ABOUT THIS TASK:
For the entries below, state how many lines include the string "degustación", and write nothing besides that number.

DATASET:
=== Begin Enclosure ===
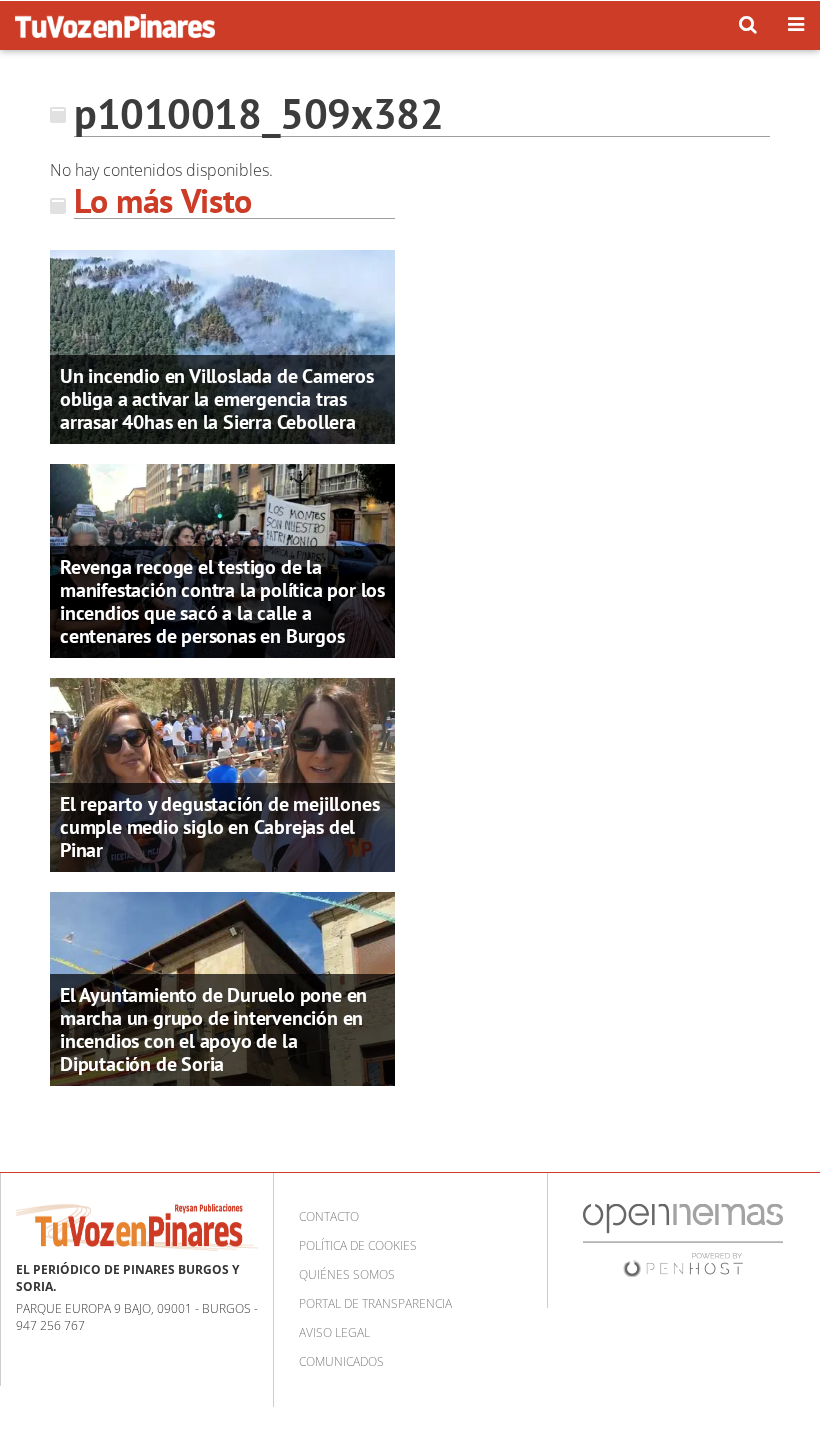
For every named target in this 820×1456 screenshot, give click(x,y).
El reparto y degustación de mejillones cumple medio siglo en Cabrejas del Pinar (219, 827)
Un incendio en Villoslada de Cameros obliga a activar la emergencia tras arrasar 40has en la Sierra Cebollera (217, 399)
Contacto (329, 1216)
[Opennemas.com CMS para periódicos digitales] (683, 1239)
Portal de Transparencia (375, 1303)
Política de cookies (358, 1245)
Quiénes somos (347, 1274)
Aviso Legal (334, 1332)
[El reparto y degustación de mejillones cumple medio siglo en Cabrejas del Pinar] (222, 773)
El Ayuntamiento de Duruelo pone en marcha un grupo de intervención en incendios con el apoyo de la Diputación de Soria (213, 1029)
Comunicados (341, 1361)
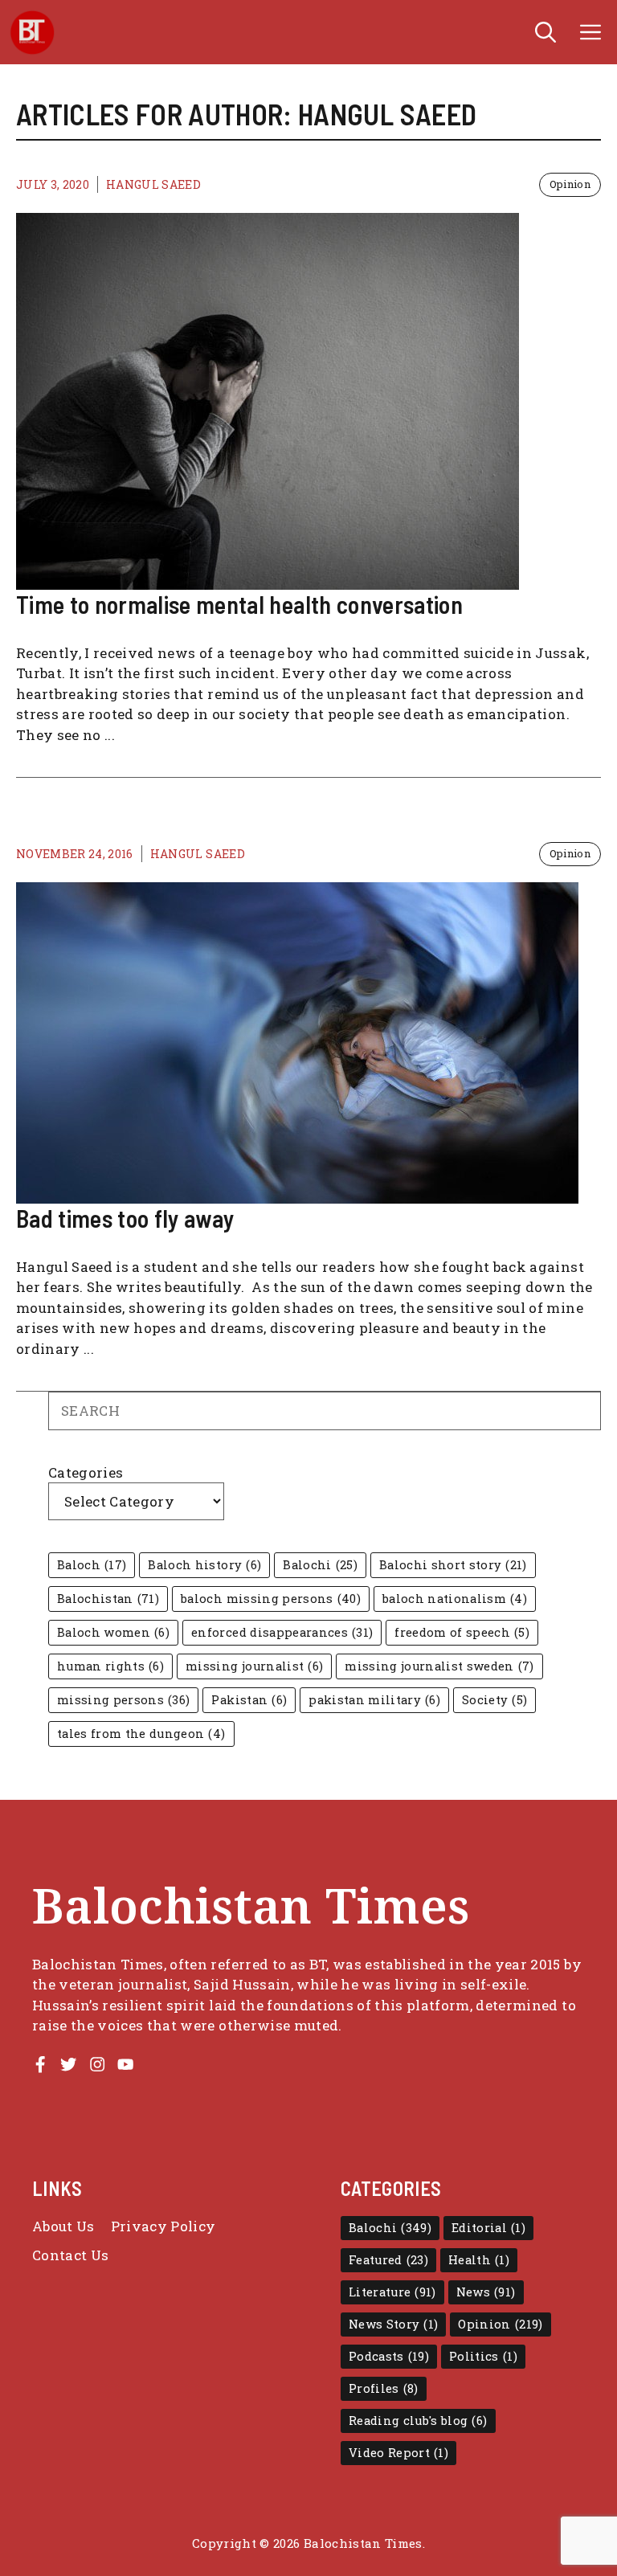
=== End Enclosure ===
RESULT OF THE EXERCISE:
2